CHAMPION - A program that unites 4-H, the Ohio State Highway Patrol and the Trumbull County Juvenile Court focuses on teaching first-time juvenile traffic offenders the way to be safe and responsible drivers.
Michelle Adkins, a program coordinator and an Ohio State University 4-H extension educator, said Ohio State University Extension's 4-H CARTEENS Program provides traffic safety instruction to teens who are first-time traffic offenders and have been ordered by a court to attend.
The "CAR" in Ohio 4-H CARTEENS stands for "Caution And Responsibility" while "TEENS" refers to the teenagers who help prepare and present the program, she said.
Teen traffic offenders attending this program have typically been cited for speeding, stop sign violations, reckless operation, and other similar moving violations. The Trumbull 4-H CARTEENS program works with the Trumbull County Family Court system to require first-time juvenile offenders ages 16 to 18 to attend a 4-H CARTEENS program.
A parent and / or guardian is required to attend the session with their teen.
Adkins said the program's primary goal is to reduce the number of repeat juvenile traffic offenders.
Teen volunteers teach traffic education safety programs. CARTEENS activities include identifying road signs, demonstrating stopping distances and wearing "drunk" goggles to reiterate the dangers of drunk driving.
Adkins said the state patrol already had a program, so 4-H merged the program it was beginning it the patrol's. The 4-H program is run by volunteers, some of whom took the program when they were teenagers.
''The program utilizes teens to teach teens. This is a peer-to-peer instruction with interactive learning,'' Adkins said.
In addition, the program brings in guest speakers who share their story of having lost someone in a traffic incident.
Instructor Garrett Pierce, a senior at Bristol High School, said he decided to become a volunteer after going through the program himself.

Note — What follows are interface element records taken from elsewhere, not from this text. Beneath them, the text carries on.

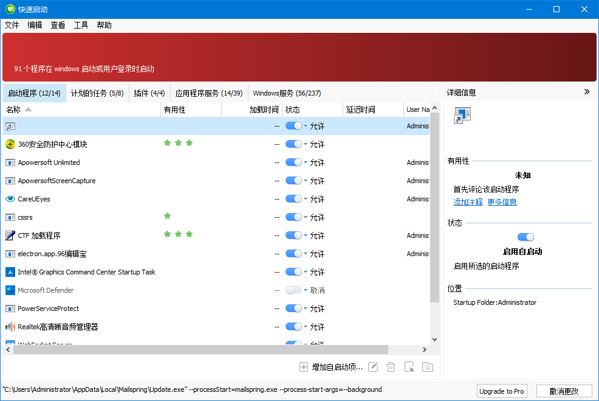Click the delete trash can icon
599x401 pixels.
click(391, 367)
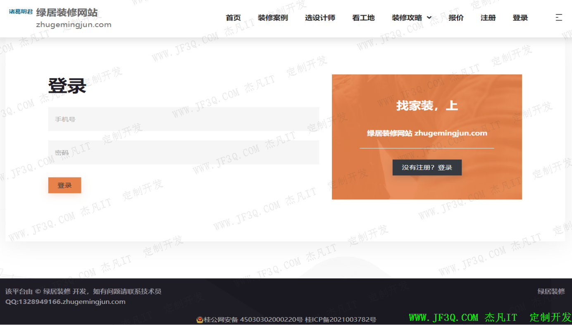The width and height of the screenshot is (572, 325).
Task: Click 注册 in the top navigation
Action: tap(488, 18)
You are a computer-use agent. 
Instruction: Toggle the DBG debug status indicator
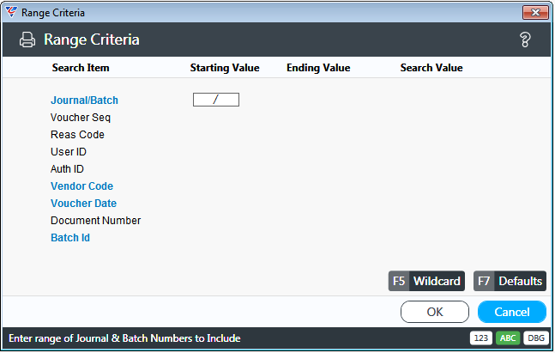pyautogui.click(x=536, y=338)
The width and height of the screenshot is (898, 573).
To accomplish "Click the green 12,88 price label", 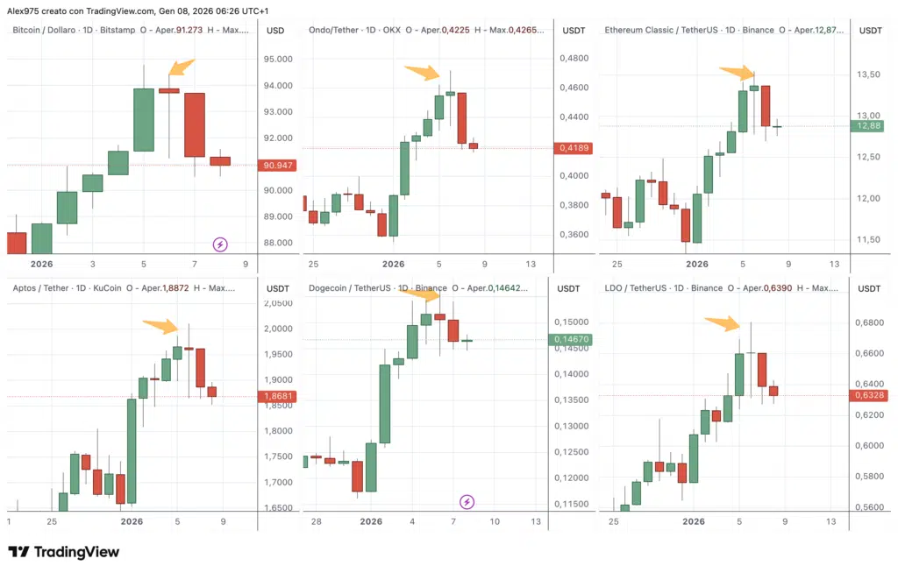I will click(868, 126).
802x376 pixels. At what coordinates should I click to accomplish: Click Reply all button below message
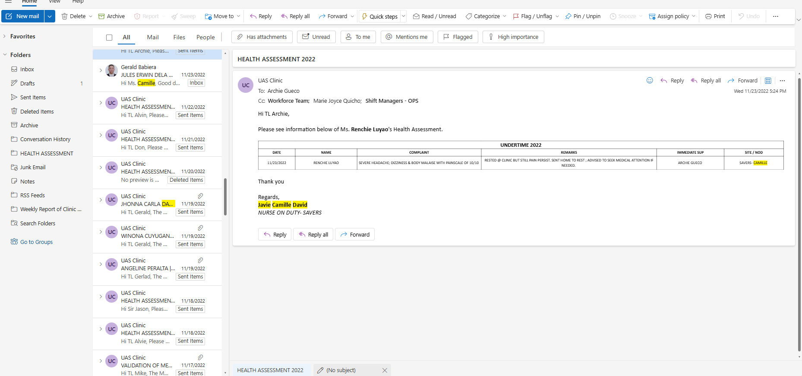tap(313, 234)
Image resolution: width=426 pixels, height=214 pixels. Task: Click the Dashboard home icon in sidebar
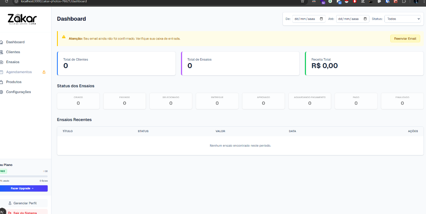pyautogui.click(x=2, y=42)
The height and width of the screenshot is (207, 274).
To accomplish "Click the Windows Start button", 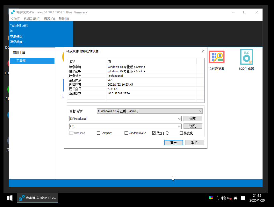I will pyautogui.click(x=10, y=198).
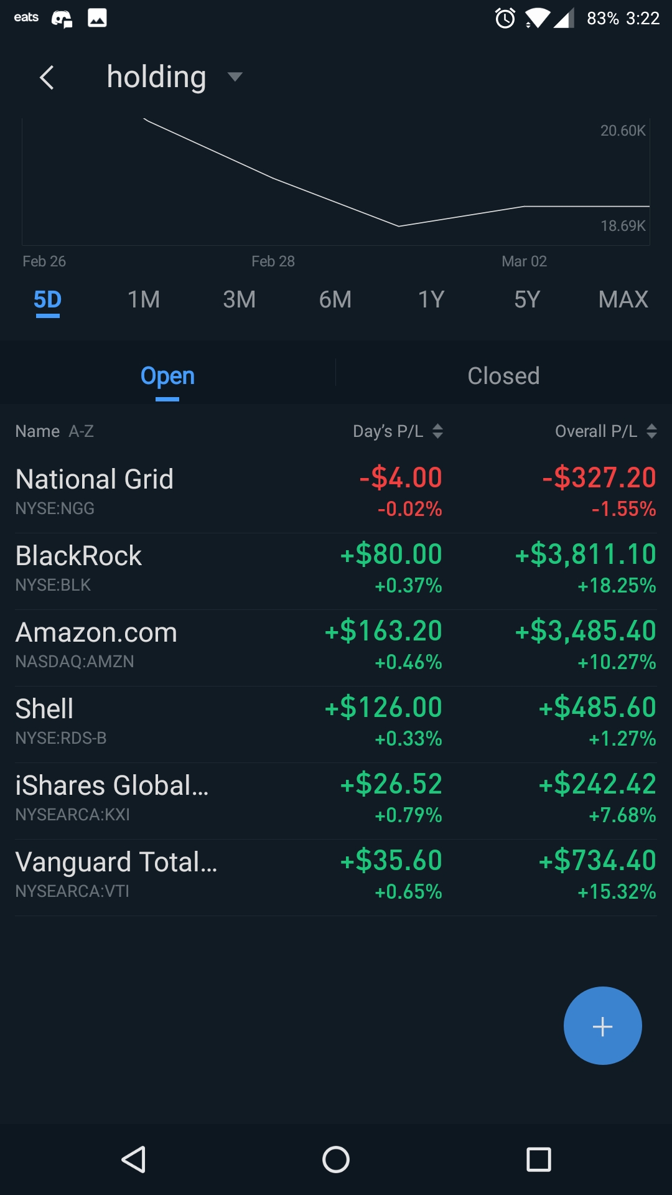
Task: Tap the image notification icon in status bar
Action: coord(97,18)
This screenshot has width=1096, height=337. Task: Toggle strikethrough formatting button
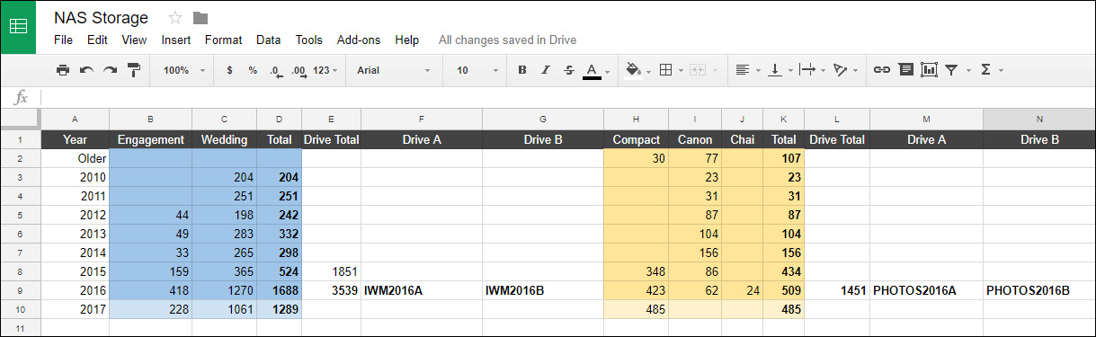(568, 70)
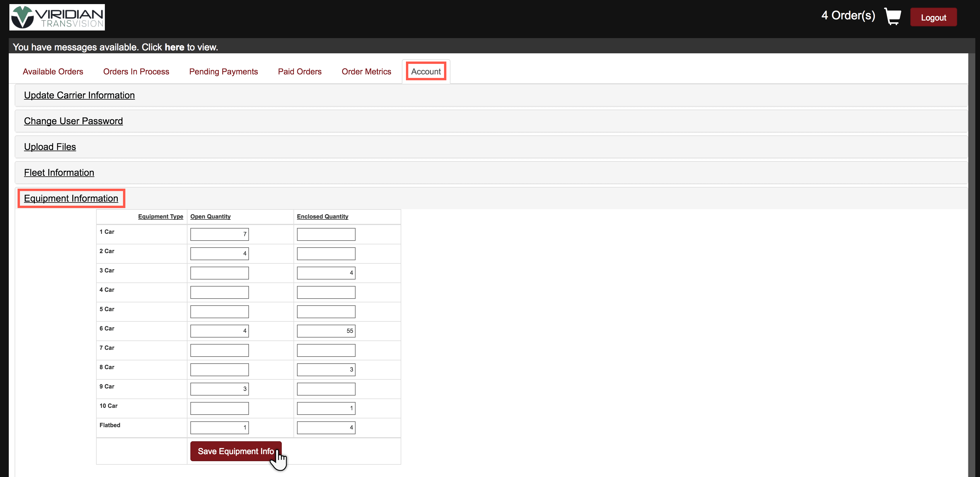Click the Viridian Transvision logo

coord(57,18)
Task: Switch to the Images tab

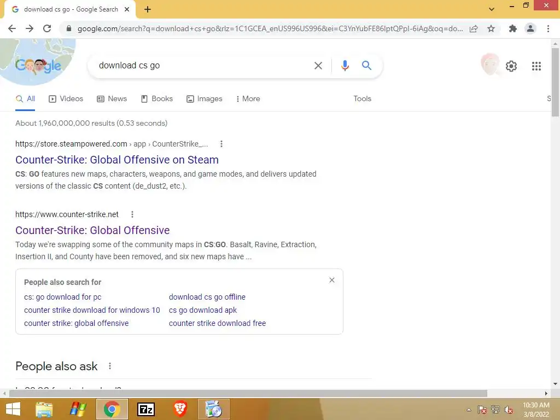Action: (x=205, y=98)
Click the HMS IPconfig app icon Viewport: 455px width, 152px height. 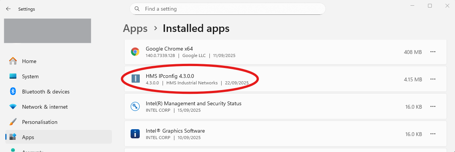[135, 79]
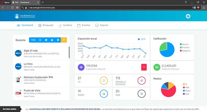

''I speak from experience so I tell those in the program that I know why they are here and what they need to know to change,'' Pierce said.
Josh Penick, a Liberty High School graduate and volunteer instructor, said he completed the public safety program at Trumbull Career and Technical Center and wanted to volunteer.
''I have been in their shoes once. We have also been pulled over for whatever reason,'' he said.
Trooper Larry Jones said he and two other troopers instruct the course, which focuses on educating the drivers.
''It is important they understand what can happen and this program discusses and shows that,'' Jones said.
Guest speaker Bill Hess of Cortland, a parent, speaks to the drivers about his son, Tim, who died in an auto accident in 2011.
''I'm not here to lecture. I just tell them the story of what our family went through and hope it makes someone think twice when driving. I want them to make the right decisions,'' Hess said.